By Daniel de la Calle

The internet, that jungle out there.
If you have looked for articles about ocean acidification or any of the uncountable environmental problems we are facing I am certain you have already stumbled upon a website or personal blog where it is all refuted and mocked, most times with a shockingly angry and aggressive tone.  I am not into gossiping, junk food or onychophagia,  but do sadly have other unhealthy habits, one of which is the inability to simply close such pages and move on.  I always need to read inside, scroll down the comments, open new tabs to find out who the person writing is, follow that ping pong game of replies and counter replies. Where exactly does this anger come from?  It cannot just be from that person’s belief that environmentalists and scientists are wrong or liars.  These comments tend to be peppered with curses, thoughts are clumsily yelled, misspelled from the fury spilled onto the keyboard.
But every once in a while the information is more organized, it has the appearance of equanimity, of founded research and knowledge.  Since I am no scientist and would get lost in any serious discussion on geology, chemistry or biology, a few of those adamant statements do shake me and make me wonder.  One of those people, though histrionic, is that certain Viscount Monckton of Brenchley (always think of Lord Melbury when I read about him), a more eloquent, versed, verbal speaker than the average.
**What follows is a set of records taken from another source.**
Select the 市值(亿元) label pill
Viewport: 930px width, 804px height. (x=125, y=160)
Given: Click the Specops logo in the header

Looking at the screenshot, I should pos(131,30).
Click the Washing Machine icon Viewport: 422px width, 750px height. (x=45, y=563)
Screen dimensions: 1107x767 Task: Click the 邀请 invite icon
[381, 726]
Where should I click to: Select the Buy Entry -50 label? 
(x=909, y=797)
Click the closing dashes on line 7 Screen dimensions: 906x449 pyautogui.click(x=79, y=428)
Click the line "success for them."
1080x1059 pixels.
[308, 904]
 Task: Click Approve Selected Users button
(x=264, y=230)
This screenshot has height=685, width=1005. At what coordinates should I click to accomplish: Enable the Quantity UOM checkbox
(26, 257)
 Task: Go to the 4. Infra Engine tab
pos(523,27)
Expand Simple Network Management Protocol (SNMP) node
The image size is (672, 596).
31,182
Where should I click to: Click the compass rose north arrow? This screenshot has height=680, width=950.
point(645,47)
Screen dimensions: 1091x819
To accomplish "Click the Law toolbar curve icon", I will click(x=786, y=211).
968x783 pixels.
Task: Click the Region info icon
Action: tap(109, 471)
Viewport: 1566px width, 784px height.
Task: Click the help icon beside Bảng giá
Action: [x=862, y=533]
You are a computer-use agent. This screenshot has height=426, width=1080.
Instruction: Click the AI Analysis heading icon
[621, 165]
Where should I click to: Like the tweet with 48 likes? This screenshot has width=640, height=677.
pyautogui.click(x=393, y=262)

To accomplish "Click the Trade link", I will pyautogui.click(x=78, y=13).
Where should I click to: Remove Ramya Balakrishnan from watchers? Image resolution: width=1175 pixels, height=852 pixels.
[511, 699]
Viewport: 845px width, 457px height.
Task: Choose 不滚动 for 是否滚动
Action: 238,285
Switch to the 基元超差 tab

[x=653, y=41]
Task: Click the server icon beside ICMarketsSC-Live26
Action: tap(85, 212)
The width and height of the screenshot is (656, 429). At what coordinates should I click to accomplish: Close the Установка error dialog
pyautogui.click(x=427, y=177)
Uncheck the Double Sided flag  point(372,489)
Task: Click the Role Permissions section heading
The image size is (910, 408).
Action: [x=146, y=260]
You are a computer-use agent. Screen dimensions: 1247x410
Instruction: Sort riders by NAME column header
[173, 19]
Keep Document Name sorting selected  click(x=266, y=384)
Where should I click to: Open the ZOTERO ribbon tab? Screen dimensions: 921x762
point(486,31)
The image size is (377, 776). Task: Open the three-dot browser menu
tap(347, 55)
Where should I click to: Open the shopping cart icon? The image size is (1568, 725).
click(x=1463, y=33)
This even served him to give testimony this past spring in Congress as an unidentified type of expert.  Something good has come out of so much wrong: 20 world renowned climate scientists has examined the part of Monckton’s testimony related to their particular area of expertise and the summary of those responses has been put together in Climate Scientists Respond,

a document that not only refutes every single argument put forward by the aforementioned, but most misinformed testimonies out there.  It makes for good reading plus, since one of those experts happens to be Ken Caldeira, one of my favorite interviews in A Sea Change, I felt obliged to include it in this blog.

Ken and Sven walking down the beach in California.